Using Writing to Promote Learning

Self-Assessment Question:

Do you know how to use writing activities, not just to test student learning, but to promote better learning?

Quick Take:

Professors have long used essay questions and term papers as a device to test what students have learned in a course. But writing also has the potential to increase the quantity and quality of student learning.

The basic argument in support of writing as a tool for learning is as follows:
"Writing makes students' thinking visible to themselves and to others. Once made visible, a person's thinking can more easily be analyzed, critiqued, and modified. When one's thinking about a topic has changed, one has learned a better (or at least a different) way of thinking about the topic."

What are the key aspects of using writing to enhance the quality of student learning? Various writers have identified the importance of the following three key points:

  • Quality of the Question or Assignment.

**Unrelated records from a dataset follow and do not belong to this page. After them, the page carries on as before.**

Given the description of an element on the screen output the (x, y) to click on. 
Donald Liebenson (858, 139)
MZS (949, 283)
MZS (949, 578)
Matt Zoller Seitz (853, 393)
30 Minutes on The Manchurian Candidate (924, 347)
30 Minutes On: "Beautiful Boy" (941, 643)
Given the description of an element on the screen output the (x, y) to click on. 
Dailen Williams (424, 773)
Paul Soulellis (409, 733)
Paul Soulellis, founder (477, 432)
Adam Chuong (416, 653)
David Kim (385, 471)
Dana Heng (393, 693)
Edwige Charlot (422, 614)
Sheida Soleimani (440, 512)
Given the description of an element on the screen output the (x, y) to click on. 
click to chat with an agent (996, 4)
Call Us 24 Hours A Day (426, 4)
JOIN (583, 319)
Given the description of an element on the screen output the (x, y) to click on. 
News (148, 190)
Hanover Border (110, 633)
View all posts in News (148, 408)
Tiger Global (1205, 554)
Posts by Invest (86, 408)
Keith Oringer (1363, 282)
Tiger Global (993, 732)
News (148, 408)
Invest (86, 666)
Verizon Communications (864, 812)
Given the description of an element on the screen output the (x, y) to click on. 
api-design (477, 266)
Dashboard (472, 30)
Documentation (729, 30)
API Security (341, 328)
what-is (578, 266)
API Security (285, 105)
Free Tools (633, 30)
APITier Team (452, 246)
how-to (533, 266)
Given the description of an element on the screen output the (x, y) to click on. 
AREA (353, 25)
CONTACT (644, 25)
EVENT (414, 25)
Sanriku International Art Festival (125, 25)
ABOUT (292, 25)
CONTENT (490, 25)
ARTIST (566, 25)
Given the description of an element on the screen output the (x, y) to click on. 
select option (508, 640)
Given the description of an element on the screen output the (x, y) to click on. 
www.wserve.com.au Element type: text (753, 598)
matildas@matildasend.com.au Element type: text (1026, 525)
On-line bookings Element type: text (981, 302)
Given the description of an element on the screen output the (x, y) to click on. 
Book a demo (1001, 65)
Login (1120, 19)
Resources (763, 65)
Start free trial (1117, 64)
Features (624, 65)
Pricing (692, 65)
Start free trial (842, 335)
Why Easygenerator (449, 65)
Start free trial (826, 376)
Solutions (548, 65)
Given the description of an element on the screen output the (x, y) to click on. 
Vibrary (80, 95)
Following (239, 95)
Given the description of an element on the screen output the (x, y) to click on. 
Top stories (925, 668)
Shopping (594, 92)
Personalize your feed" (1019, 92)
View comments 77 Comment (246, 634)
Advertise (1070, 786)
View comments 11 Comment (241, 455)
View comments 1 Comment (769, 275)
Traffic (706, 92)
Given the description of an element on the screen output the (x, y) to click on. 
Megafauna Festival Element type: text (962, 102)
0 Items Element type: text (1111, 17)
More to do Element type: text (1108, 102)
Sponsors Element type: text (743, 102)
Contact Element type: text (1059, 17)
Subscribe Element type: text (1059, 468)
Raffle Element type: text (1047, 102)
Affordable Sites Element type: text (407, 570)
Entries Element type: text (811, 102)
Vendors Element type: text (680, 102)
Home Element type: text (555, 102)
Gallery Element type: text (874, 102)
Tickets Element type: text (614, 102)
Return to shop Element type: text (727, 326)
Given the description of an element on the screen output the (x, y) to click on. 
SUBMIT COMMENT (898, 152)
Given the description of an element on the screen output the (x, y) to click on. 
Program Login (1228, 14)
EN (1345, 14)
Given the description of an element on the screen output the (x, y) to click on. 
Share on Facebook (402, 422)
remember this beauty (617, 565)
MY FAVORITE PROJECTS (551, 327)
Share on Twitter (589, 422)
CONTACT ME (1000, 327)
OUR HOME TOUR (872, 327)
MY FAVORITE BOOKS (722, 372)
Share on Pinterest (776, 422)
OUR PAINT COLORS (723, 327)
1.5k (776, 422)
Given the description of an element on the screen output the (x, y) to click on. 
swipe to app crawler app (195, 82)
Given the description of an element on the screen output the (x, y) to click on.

The question or assignment given to students to write about, must be real (authentic), interesting, and worth thinking about. Trite questions lead to trite papers.
  • Clarity of the Assessment Criteria. Research on writing assignments used in college teaching reveal that professors are often vague about the criteria that define good writing/good thinking for them. If students have a clear sense of the desired characteristics of the writing/thinking, they can work more effectively to achieve it. (See reference #3 below, for some examples of how to do this.)
  • Quality and Frequency of the "Feedback/Re-Write" Process. Students need frequent, high quality feedback on their writing, to use as a basis for re-working (re: re-writing) their ideas. This feedback can come from the teacher or, with proper guidance, from fellow students. When students learn how to assess the writing of others, they learn how to better assess their own writing and thinking.

References:

1. Engaging Ideas: The Professor's Guide to Integrating Writing, Critical Thinking, and Active Learning in the Classroom by John C. Bean. San Francisco: Jossey-Bass, 1996. An excellent guide to using writing to promote learning. The first chapter identifies seven steps to "integrating writing and critical thinking into a course", and addresses four widely-held beliefs that keep teachers from using writing.

2. "Writing Skills and Homework Assignments," Section VII in Tools for Teaching by Barbara Gross Davis. San Francisco: Jossey-Bass, 1993. This section has four chapters on different aspects of using writing:

Helping students write better in all courses
Designing effective writing assignments
Evaluating students' written work
Homework: Problem sets

3. "Two Forms for Evaluating Writing Assignments". www.ou.edu/idp/assess.html. This website contains two forms that illustrate how to construct specific criteria for assessing essays by students. The forms are similar in that they each provide weighted criteria for grading the essay. The differences are simply in the criteria that two different professors thought were relevant in two different courses.

4. "Critical Thinking Across the Curriculum", Introductory chapter of Teaching Critical Thinking: Reports from Across the Curriculum by John H. Clarke and Arthur W. Biddle. Englewood Cliffs, NJ: Prentice Hall, 1993. In this opening chapter, the authors introduce a model of critical thinking based on Kolb's learning cycle, and then make the argument that writing plays a key role in learning how to think well because it "…slows the tumult of the mind, making the mechanics of thought susceptible to change." They then show how different kinds of writing assignments should be used to move students through the four different parts of the learning cycle.